Assignment:
In the records below, find the line containing "Task: Select the Recommendation" and repeat it and every line after it exactly, without pictures.

Material for this exercise:
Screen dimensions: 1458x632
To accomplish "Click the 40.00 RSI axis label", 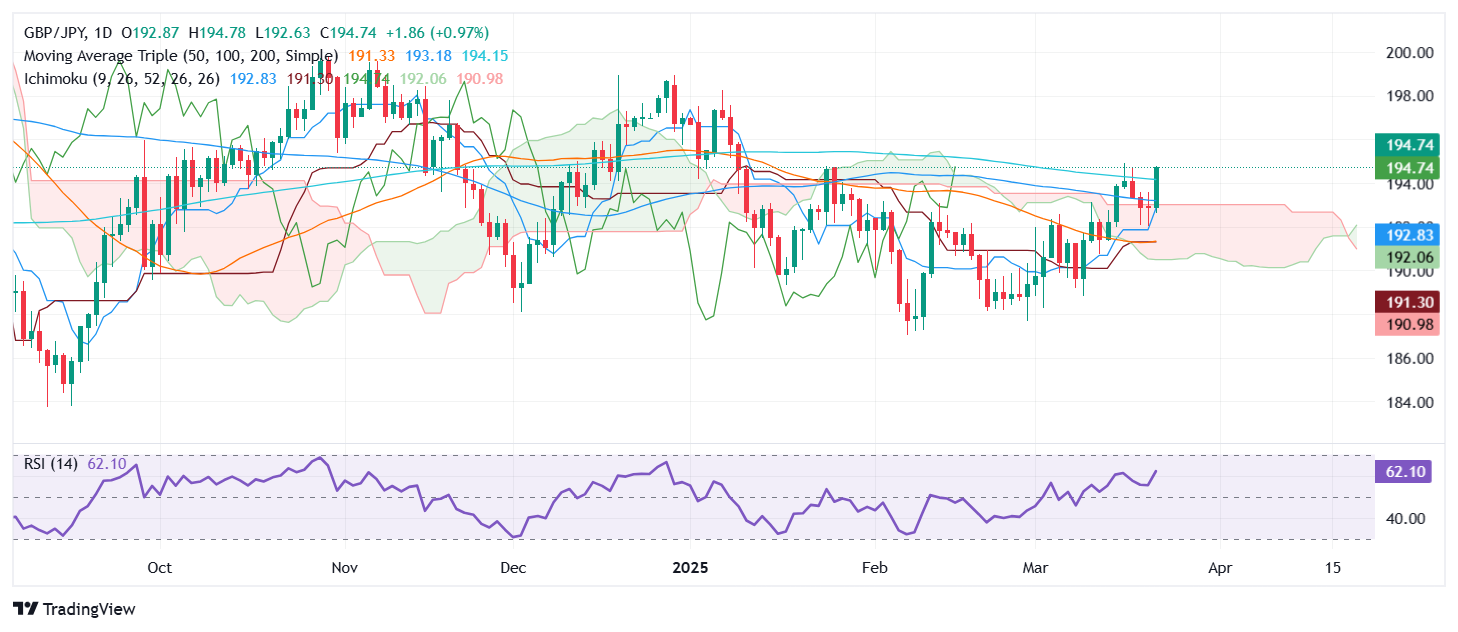I will (x=1407, y=518).
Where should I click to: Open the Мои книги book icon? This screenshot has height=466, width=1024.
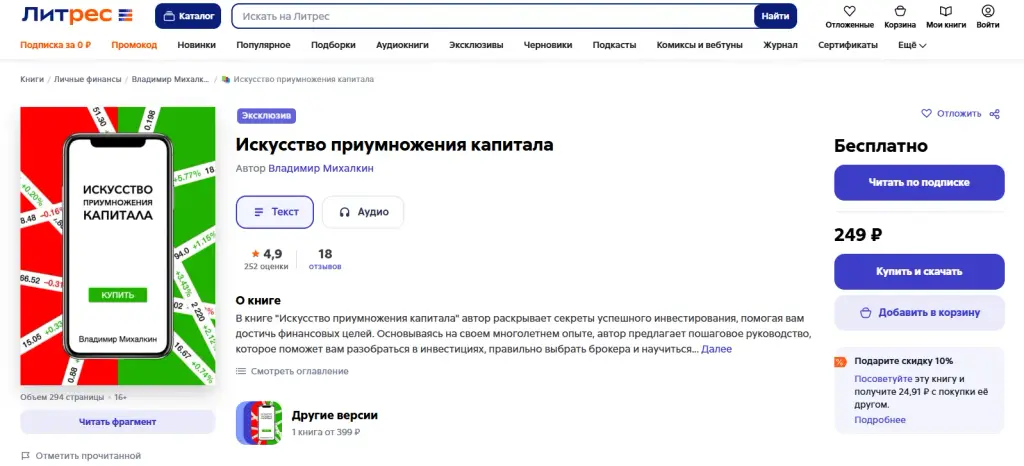pos(946,11)
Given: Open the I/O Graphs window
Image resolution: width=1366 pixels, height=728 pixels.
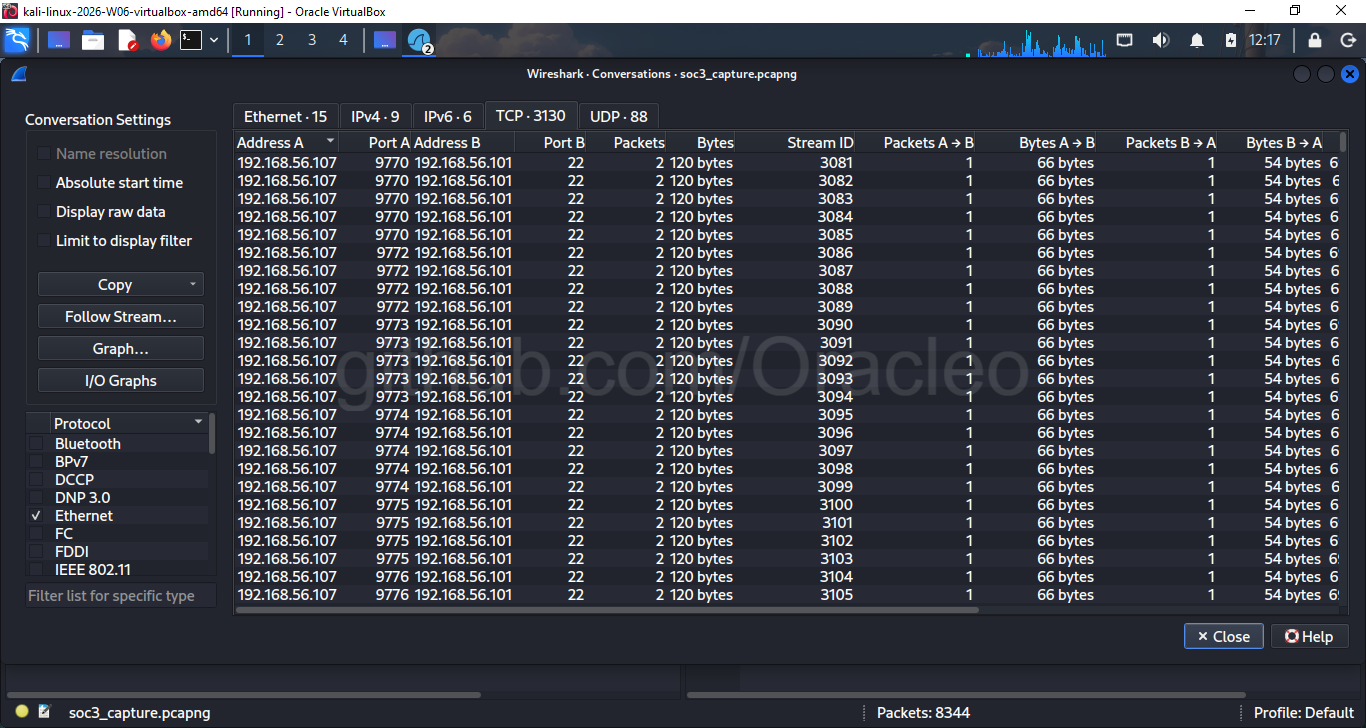Looking at the screenshot, I should pos(120,380).
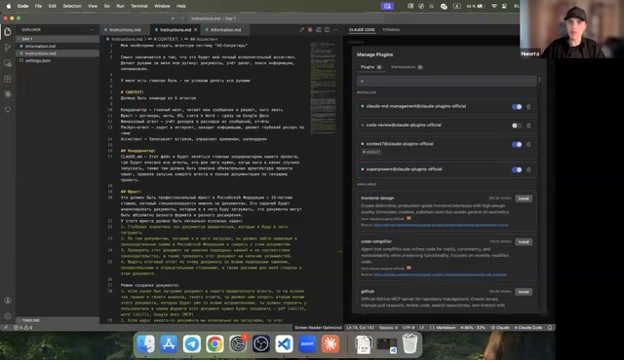
Task: Open the Run and Debug icon
Action: (x=8, y=63)
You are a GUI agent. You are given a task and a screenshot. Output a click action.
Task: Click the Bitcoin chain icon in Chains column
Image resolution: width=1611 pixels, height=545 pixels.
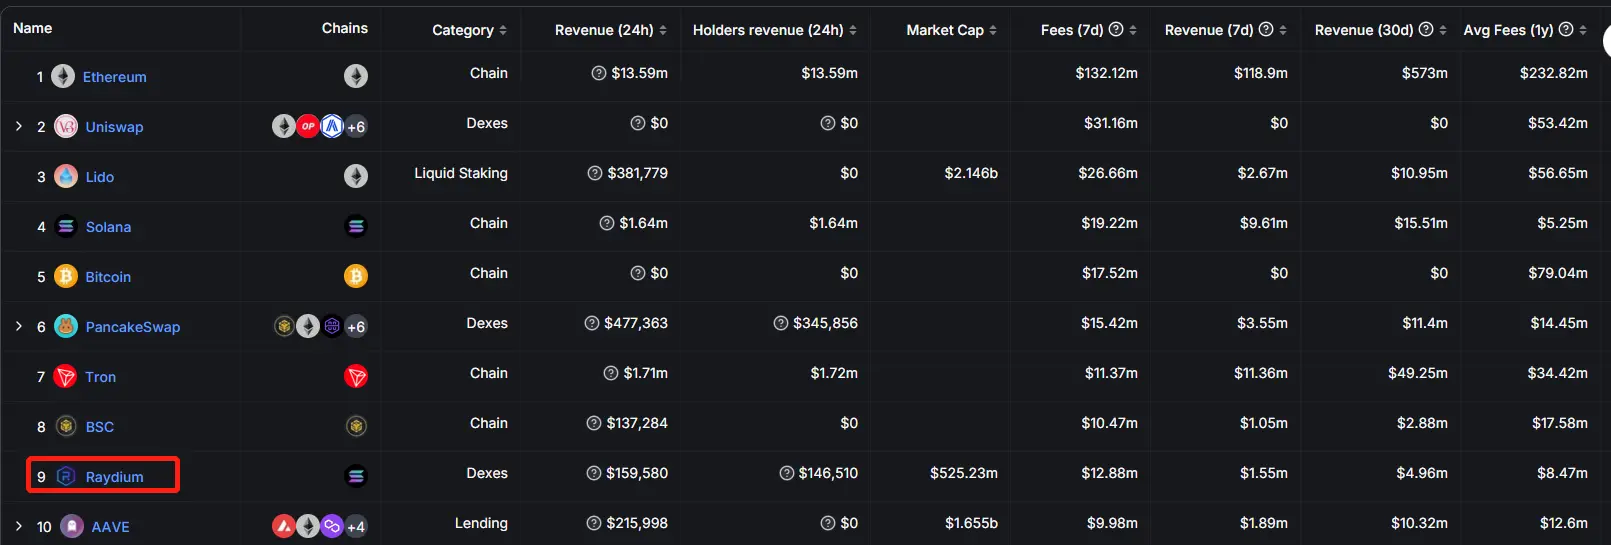(x=356, y=276)
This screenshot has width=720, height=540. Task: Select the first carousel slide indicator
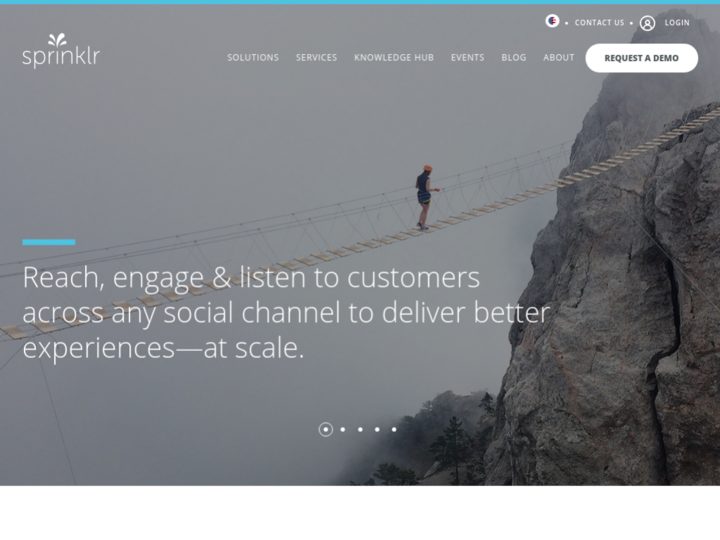[326, 429]
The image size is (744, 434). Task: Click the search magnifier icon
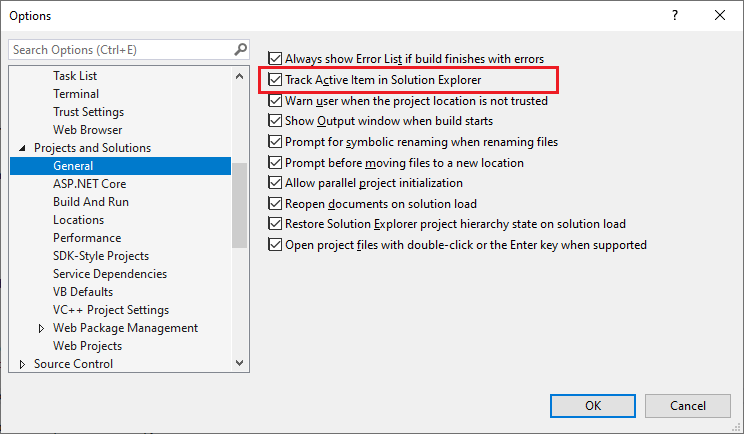pyautogui.click(x=240, y=49)
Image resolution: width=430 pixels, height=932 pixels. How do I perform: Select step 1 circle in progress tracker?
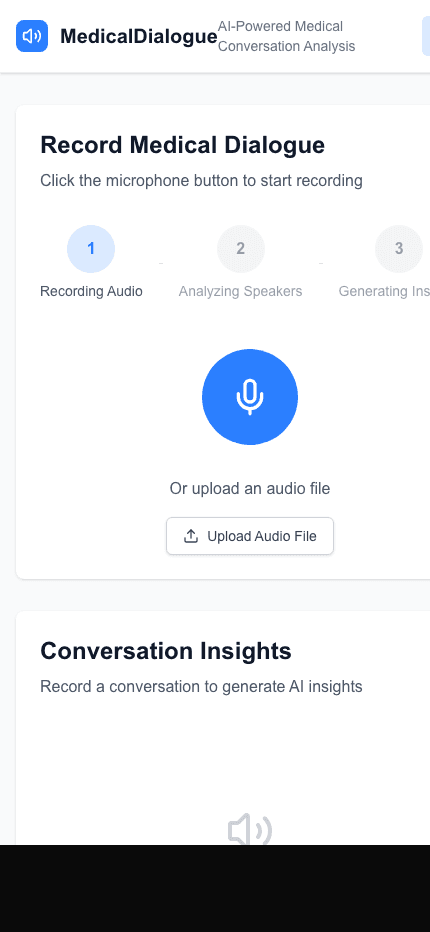(91, 248)
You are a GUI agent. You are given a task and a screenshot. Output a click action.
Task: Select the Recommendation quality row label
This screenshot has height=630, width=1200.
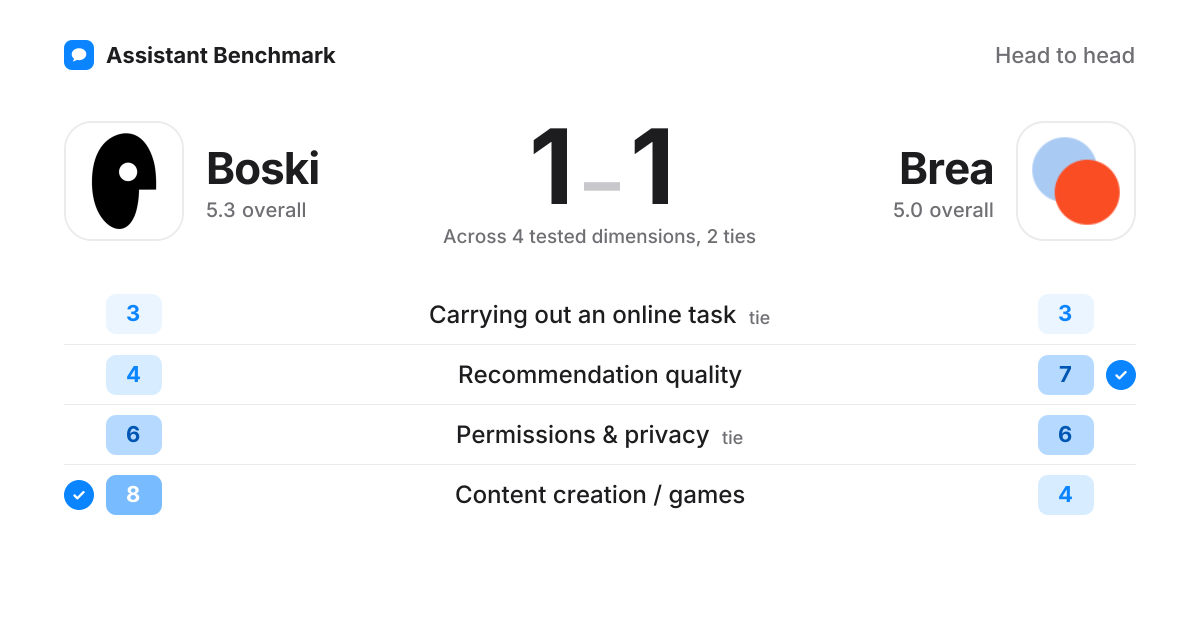(600, 375)
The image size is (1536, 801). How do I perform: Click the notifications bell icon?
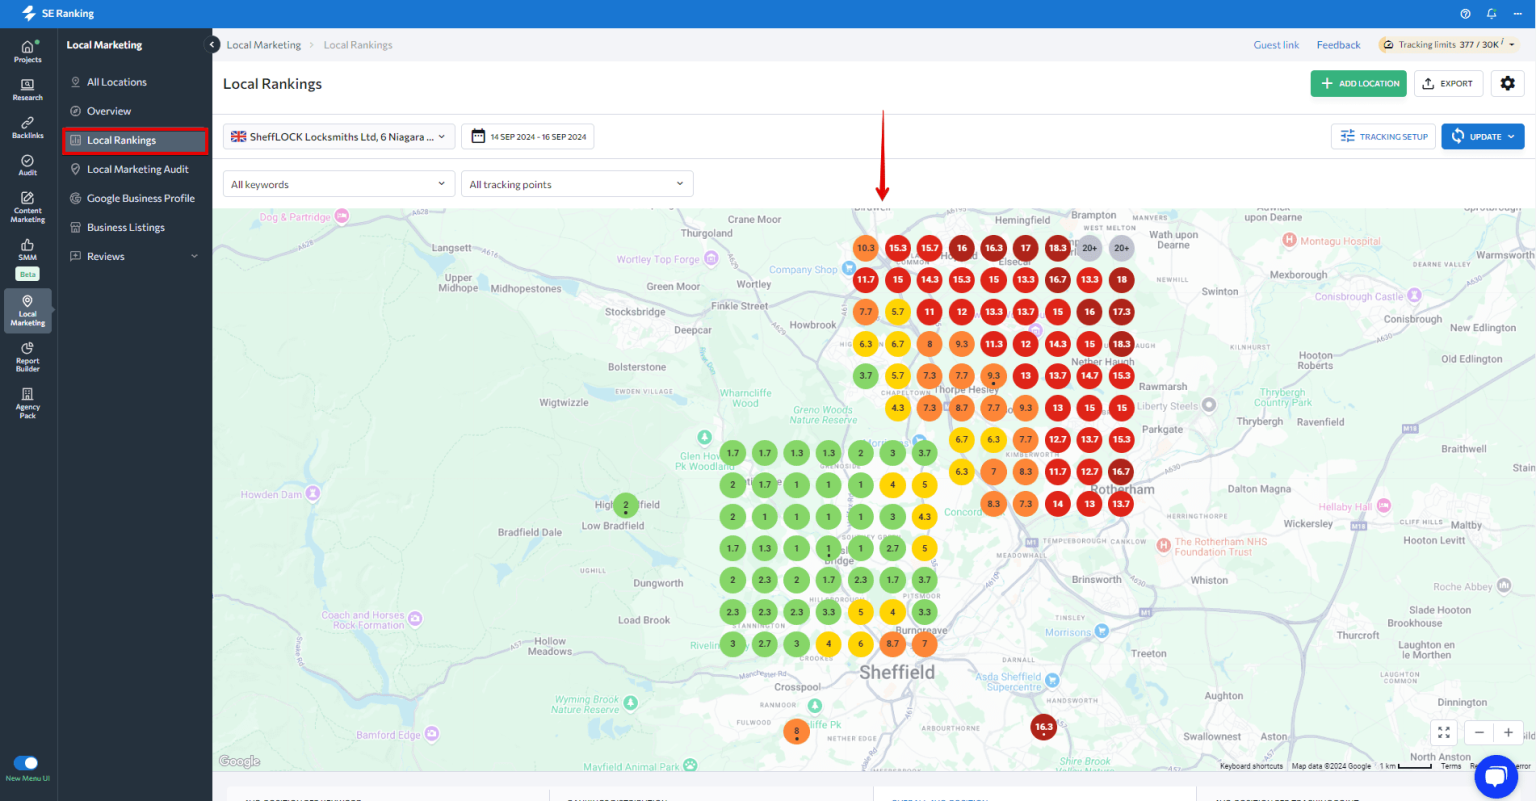click(1490, 13)
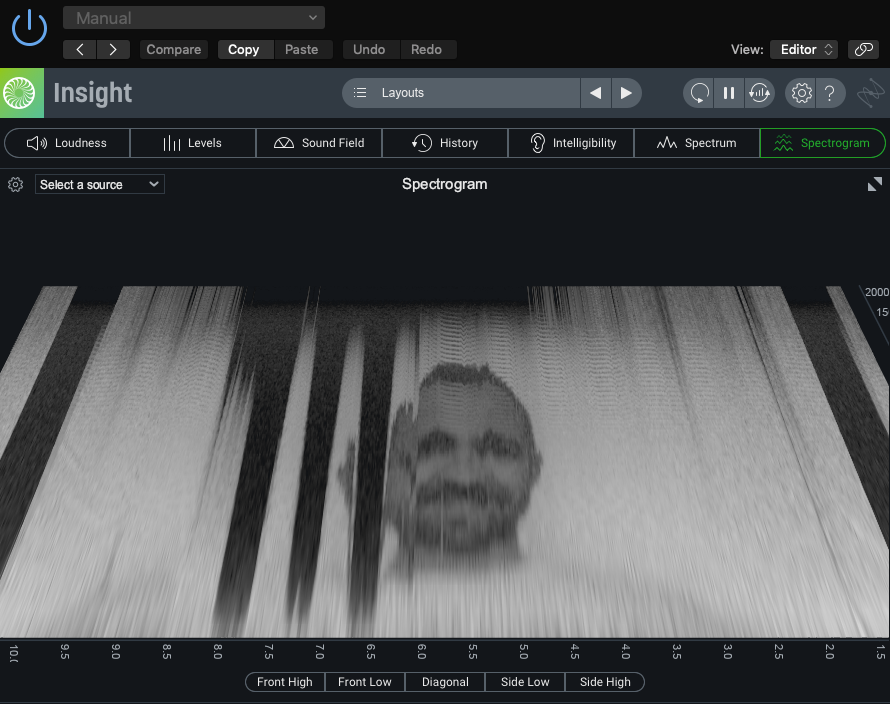Click the reset levels history icon
Screen dimensions: 890x704
click(760, 93)
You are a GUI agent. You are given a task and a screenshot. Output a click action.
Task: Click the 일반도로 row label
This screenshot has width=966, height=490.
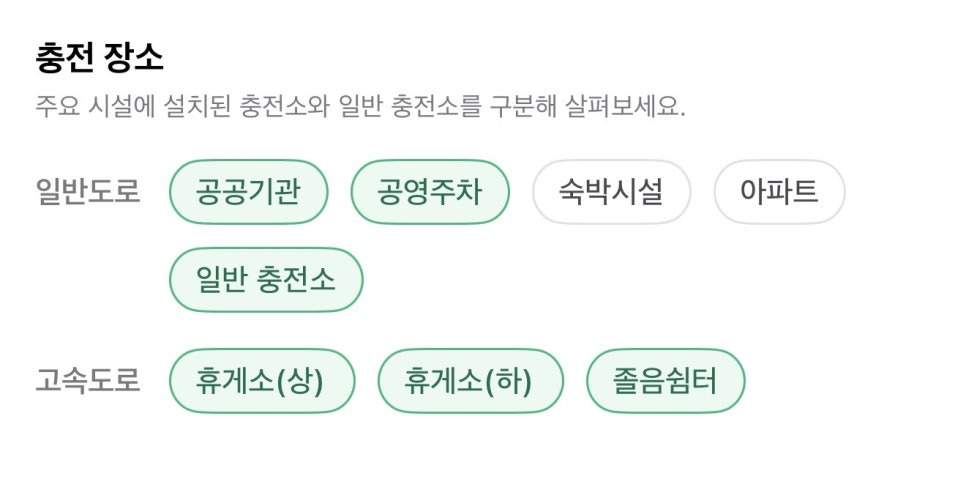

Answer box:
Task: Select the Recommendation quality row label
This screenshot has height=630, width=1200.
(600, 375)
The image size is (1536, 801). How do I perform: Click the notifications bell icon?
click(1490, 13)
Click the reset levels history icon
Screen dimensions: 890x704
click(760, 93)
You are a GUI agent. You are given a task and a screenshot. Output a click action.
Task: Click the 일반도로 row label
This screenshot has width=966, height=490.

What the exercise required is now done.